Le juge Mehdi Manrakhan, siégeant en Cour d’Assises, dans un jugement rendu ce mercredi 14 janvier 2026, a ordonné l’arrêt définitif d’un procès pour trafic de drogue impliquant un Mauricien et deux Nigérians. Cette décision découle d’un grave vice de procédure par un limier de l’Anti-Drug and Anti-Smuggling Unit (ADSU) lors de son témoignage en Cour.
Agissant sur des informations reçues, à une date non spécifiée, des éléments de l’ADSU avaient monté une opération de surveillance d’une voiture sur une plage publique. Un dénommé Crishna Ramgati était au volant, tandis que deux Nigérians, Nnamdi Uhuegdu et Harold Godwin, occupaient le siège arrière.
À un moment donné, Ramgati avait mis sa main à travers la fenêtre et le Police Constable Emam de l’ADSU, avait immobilisé sa main. Le policier avait ensuite procédé à la saisie d’un sac, contenant des capsules d’héroïne, selon l’ADSU, qui se trouvait sur ses genoux. Les deux Nigérians avaient pris la fuite mais avaient été rattrapés peu après.
Une accusation de trafic d’héroïne, en violation de la Dangerous Drugs Act, ainsi que deux accusations de blanchiment d’argent, avaient été logées contre les trois accusés en Cour d’assises.
Mais alors qu’il était interrogé par l’avocate de la poursuite, Me Sharon Stephen, le PC Emam avait admis qu’il avait instantanément reconnu Ramgati comme étant le propriétaire de la Guesthouse La Dorade, située non loin de la plage. Alors que l’avocate de la poursuite voulait savoir comment il connaissait Ramgati, le policier devait admettre qu’il y avait eu plusieurs exercices de Controlled Delivery à cette Guesthouse dans le passé, et que c’est de cette façon qu’il savait que Ramgati était le propriétaire.
Là où le bât blesse : cette information n’était pas dans le rapport de police, n’avait jamais été divulguée aux avocats de la défense, et le dénommé Ramgati n’y avait jamais été confronté. Même l’avocate de la Poursuite n’en avait pas été mise au courant.
Les avocats de la défense, dont Anil Gayan pour Ramgati, Me Sanjeev Moloye et Me Yuvir Bandhu pour Nnamdi Uhuegbu et Me Junayd Chummun pour Harold Godwin, avaient alors réclamé l’arrêt définitif du procès. Pour eux, la défense avait été prise au dépourvu par l’introduction d’informations suggérant l’implication de Ramgati dans des délits de drogue antérieurs, leur empêchant d’y monter une défense effective, et de ce fait hautement préjudiciables aux trois accusés.

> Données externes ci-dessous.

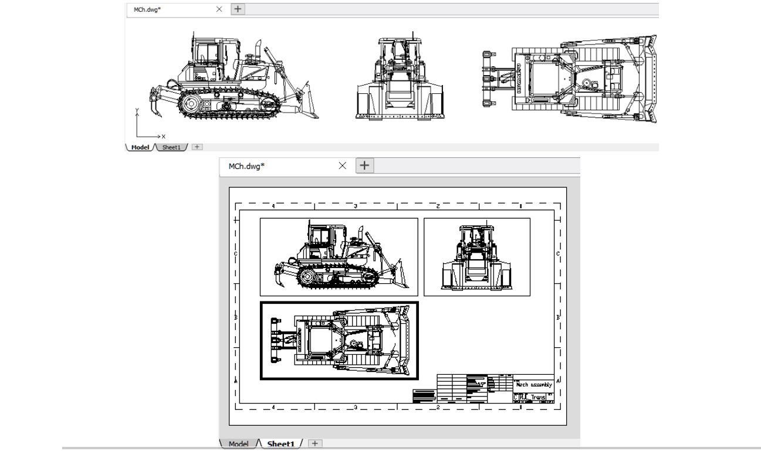Select the front view viewport on the sheet
Screen dimensions: 761x451
pos(476,257)
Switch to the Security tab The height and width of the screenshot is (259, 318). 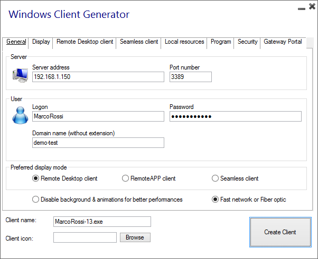(x=247, y=42)
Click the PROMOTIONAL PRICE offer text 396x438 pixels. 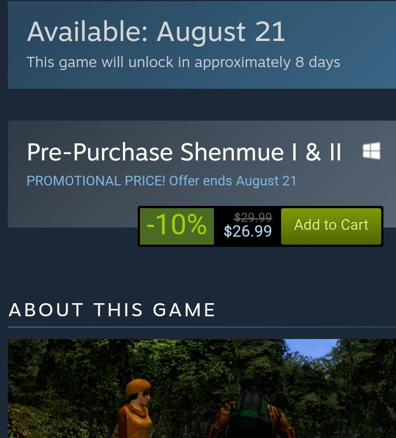pos(161,181)
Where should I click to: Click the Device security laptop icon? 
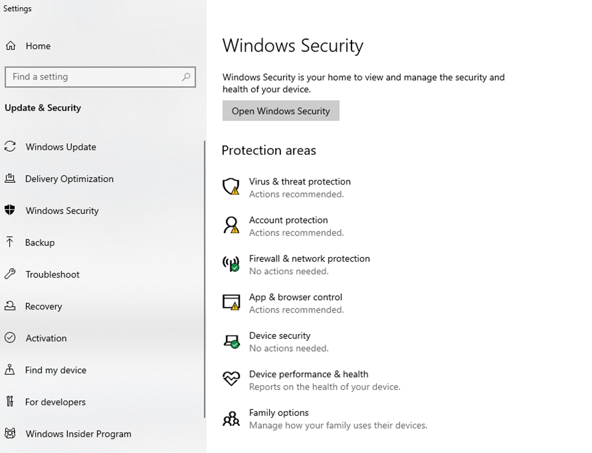click(x=231, y=341)
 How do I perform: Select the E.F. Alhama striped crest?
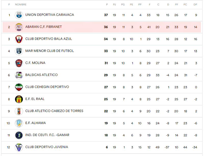click(x=19, y=123)
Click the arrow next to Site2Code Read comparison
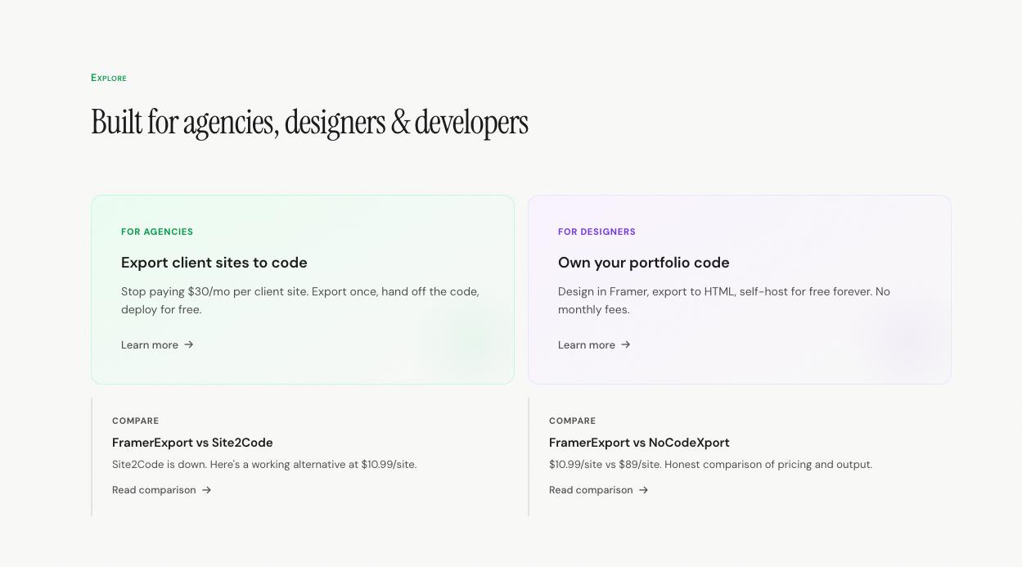Viewport: 1022px width, 567px height. (208, 489)
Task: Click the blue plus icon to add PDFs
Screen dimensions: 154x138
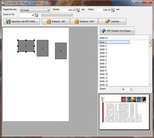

L’avocate de la poursuite avait admis en Cour que dans la conjoncture cette affirmation de PC Emam était inadmissible. Elle avait toutefois suggéré que le juge, qui siégeait sans jury populaire, pouvait simplement ignorer cette déclaration et poursuivre le procès, sans que cela ne cause de préjudice aux accusés.
Le juge a retenu que dans le cas présent, les affirmations du PC Emam en Cour à l’effet qu’il y avait eu dans le passé des exercices de Controlled Delivery à la Guesthouse du dénommé Ramgati suggèrent l’implication de ce dernier dans d’autres délits de drogue, un élément qui n’a pas été communiqué aux hommes de loi assurant sa défense avant le procès, leur empêchant ainsi de contrer ces allégations.
Vu que les trois accusés avaient nié qu’ils étaient en possession de la drogue, tout le procès reposait sur la crédibilité des protagonistes. Or, le préjudice causé aux accusés par les affirmations du PC Emam constituait un Irreparable Prejudice envers les trois accusés. En outre, la divulgation par la poursuite de tous les éléments en sa possession à la défense est une composante fondamentale du système de justice.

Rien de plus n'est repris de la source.